用具の検査は重量だけでは終わりません。各種目の直径・長さ・形状などの寸法、破損や改造の有無を公式規格で確認します。競技会中に用具を変形させたり調整したりすることはできません。

握りをよくする適切な物質は、基本的に手に付けます。ハンマーでは手袋、砲丸では首にも認められます。砲丸・円盤の用具にはチョーク等を使えます。手・手袋・用具に付いた物質はいずれも、濡れた布で簡単に拭き取れ、残らないことが条件です。

やり本体にチョーク等を付けること、用具に唾液や汗を塗ることは禁止です。

サークルや靴に物質をまく、路面をざらつかせる、身体に重りなどの助けとなる器具を付ける行為はできません。靴の外側へのテープには別の条件があり、試技前に審判長へ示す必要があります。手指のテープを主任へ示す手続きと混同しないでください。

出場区分最小重量
男子 一般2.000kg
男子 高校・U201.750kg
男子 U181.500kg
女子 一般・高校・U20・U181.000kg

根拠:TR32.1・32.3–32.5

フリー練習・公式練習と試技時間

『フリー練習』は決められた時間内で回数を固定せずに練習する運用、『公式練習』は審判の管理下で順番・回数を定める運用として使われます。ただし名称と内容は大会ごとに異なります。プログラムや競技注意事項で確認してください。

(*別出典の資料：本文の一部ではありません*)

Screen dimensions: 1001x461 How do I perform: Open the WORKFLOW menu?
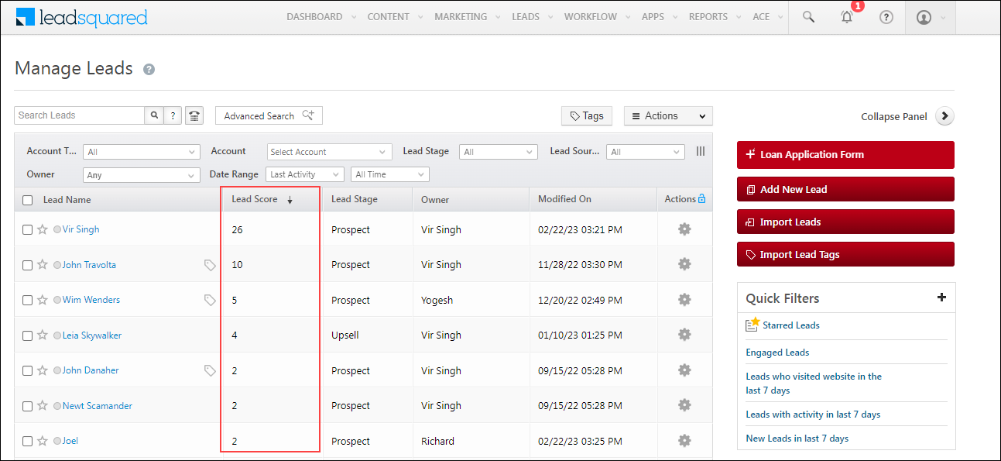[x=591, y=16]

フリー練習も、投げる時機まで自由になるわけではありません。円盤・ハンマーの囲い、投げる合図、回収の手順は練習中も必要です。競技開始後は、用具の有無にかかわらず、サークル・助走路・着地場所を練習に使えません。

サークルや助走路の外で投てき用具を使う練習は、いかなる場合も禁止です。国内では、誤って手から離れると人に危害を与える物を使った練習もできません。安全な用具の準備と、練習の動作は区別します。

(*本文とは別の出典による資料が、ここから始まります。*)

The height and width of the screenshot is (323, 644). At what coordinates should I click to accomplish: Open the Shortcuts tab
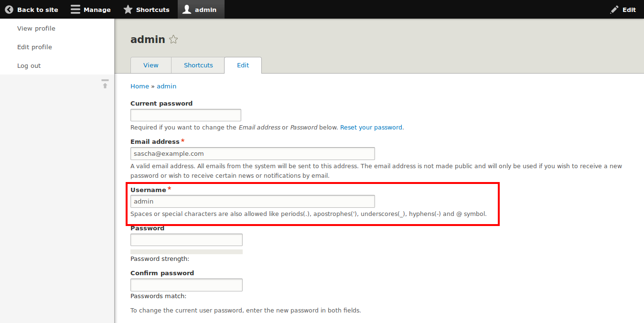(x=198, y=65)
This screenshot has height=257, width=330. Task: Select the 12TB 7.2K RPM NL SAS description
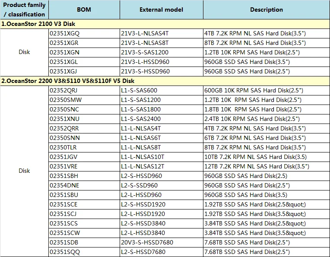[257, 166]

通常の投てき試技の制限時間は1分です。残る競技者が2人以上で、同一選手が連続して試技する場合は2分です。担当審判が準備完了を示した時点から扱い、残り15秒は黄旗等で知らせます。

時間内に試技動作を開始していれば、終了までに時間が尽きてもその理由だけで無効にはなりません。

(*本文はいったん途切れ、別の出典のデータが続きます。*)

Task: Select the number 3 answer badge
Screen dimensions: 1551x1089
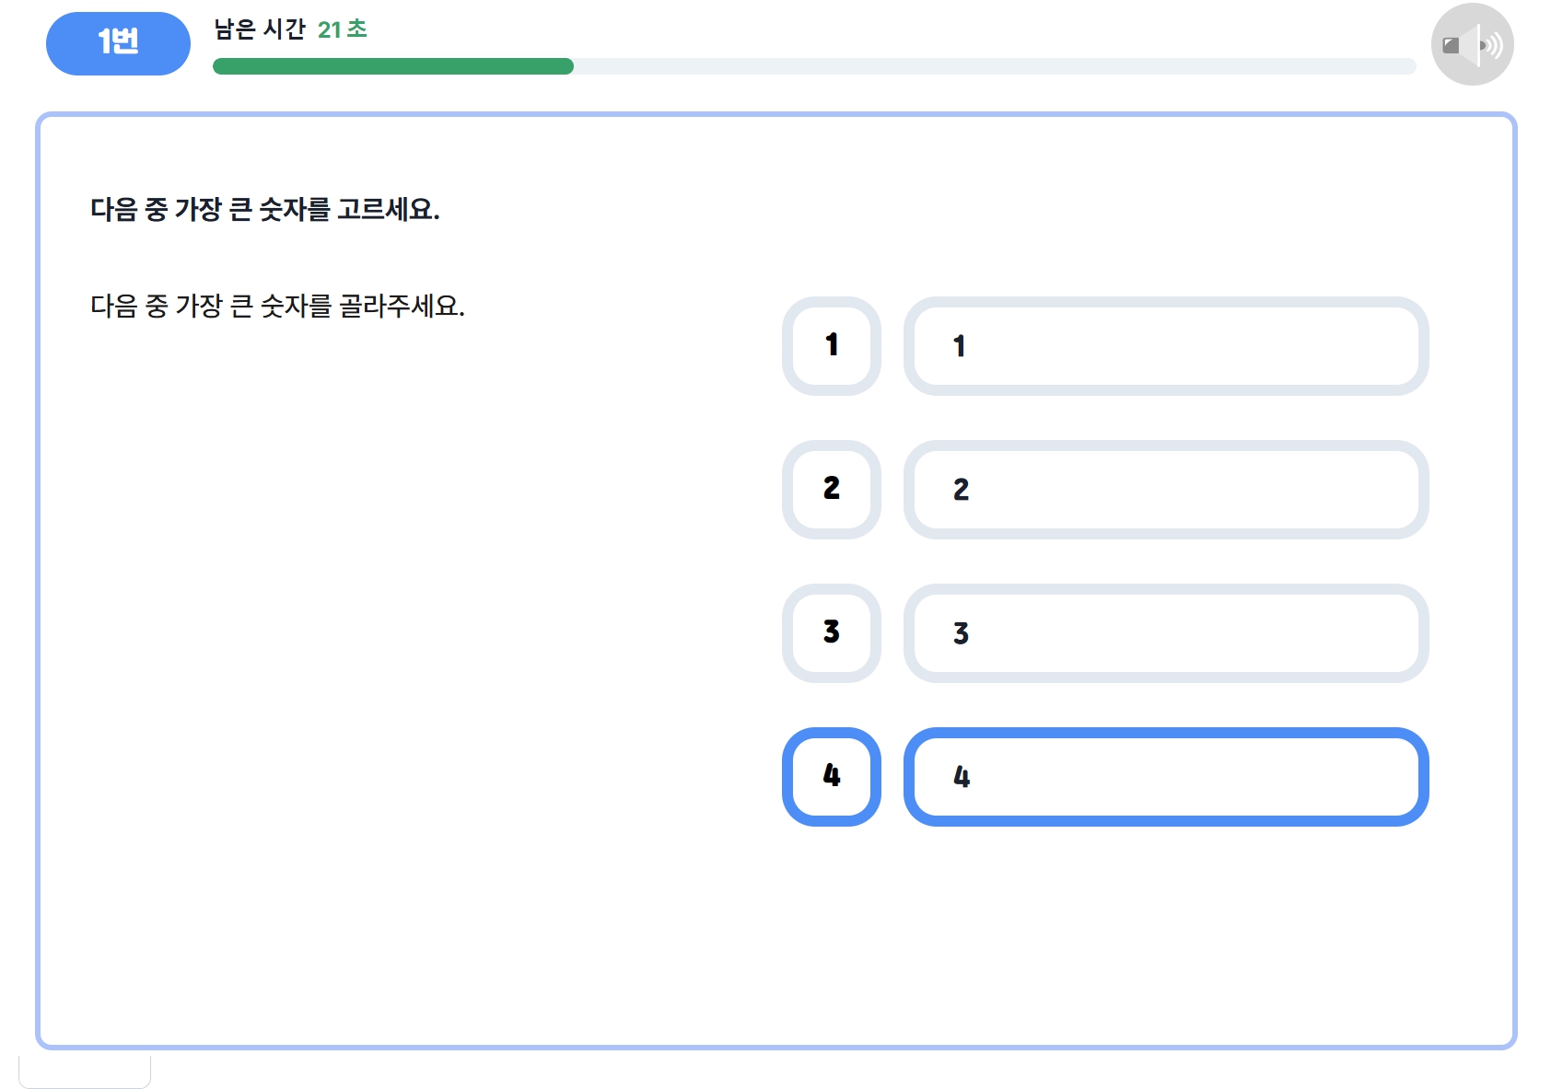Action: point(832,633)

規則違反をせずに動作を中断し、用具を置いて立て直すことはできます。ただし時計は最初からやり直しません。パスは時計が動き始める前に申し出ます。時計開始後に試技しないと決めた場合は無効扱いです。練習の回数と、本番の試技時間は別に管理します。

根拠:TR25.1–25.2・25.17 / TR32.15

重複出場は、自分から申し出る

他種目と重なる場合は、選手自身が重複を申し出て、当該ラウンド内での順番変更を求めます。審判が自動的に別の順番を案内してくれる前提にはしません。競技場所を離れるには審判員の許可と付き添いが必要です。無断で離れず、退出時と帰着時にも伝えます。

変更を認める権限は審判長にあります。試技を次のラウンドに持ち越すことはできません。通常の決勝の最終試技ラウンドでは順番変更は認められません。6回制なら6回目であり、4・5・6回目すべてを指すわけではありません。

予選ラウンドと混成競技には例外があります。

無効判定に疑問がある場合は、その場で直ちに申し出ます。距離や痕跡が失われる前に、規則上の抗議として扱ってもらうことが重要です。黙って用具を回収した後では、確認できる情報が減ります。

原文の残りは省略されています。